◆ **Problem to solve**:
Your task is to find every line of the data that holds the string "will" and copy it.

◆ **Source information**:

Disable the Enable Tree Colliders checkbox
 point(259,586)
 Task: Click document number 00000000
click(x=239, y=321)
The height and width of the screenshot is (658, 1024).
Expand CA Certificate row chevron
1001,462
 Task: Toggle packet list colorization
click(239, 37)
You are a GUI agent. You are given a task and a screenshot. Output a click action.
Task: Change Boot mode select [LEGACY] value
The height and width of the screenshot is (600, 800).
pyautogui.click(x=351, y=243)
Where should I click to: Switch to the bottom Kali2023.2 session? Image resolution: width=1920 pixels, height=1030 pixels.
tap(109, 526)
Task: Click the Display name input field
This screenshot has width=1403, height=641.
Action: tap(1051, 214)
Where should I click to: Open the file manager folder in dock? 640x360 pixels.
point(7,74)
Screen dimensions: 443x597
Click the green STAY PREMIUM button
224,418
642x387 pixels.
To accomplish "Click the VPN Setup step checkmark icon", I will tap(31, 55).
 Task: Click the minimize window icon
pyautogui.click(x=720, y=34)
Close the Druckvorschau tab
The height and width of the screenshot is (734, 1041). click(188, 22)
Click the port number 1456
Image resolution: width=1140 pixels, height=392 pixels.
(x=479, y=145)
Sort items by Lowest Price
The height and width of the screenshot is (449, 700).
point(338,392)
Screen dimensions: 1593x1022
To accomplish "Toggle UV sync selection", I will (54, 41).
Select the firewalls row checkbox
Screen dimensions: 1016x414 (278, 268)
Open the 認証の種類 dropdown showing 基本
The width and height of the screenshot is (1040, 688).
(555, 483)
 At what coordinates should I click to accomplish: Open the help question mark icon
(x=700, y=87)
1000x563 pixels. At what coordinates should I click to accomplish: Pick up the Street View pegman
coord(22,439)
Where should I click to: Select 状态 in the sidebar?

◆ **Written answer**:
To accomplish "Click the VPN Setup step checkmark icon", I will tap(31, 55).
To accomplish "Toggle UV sync selection", I will (54, 41).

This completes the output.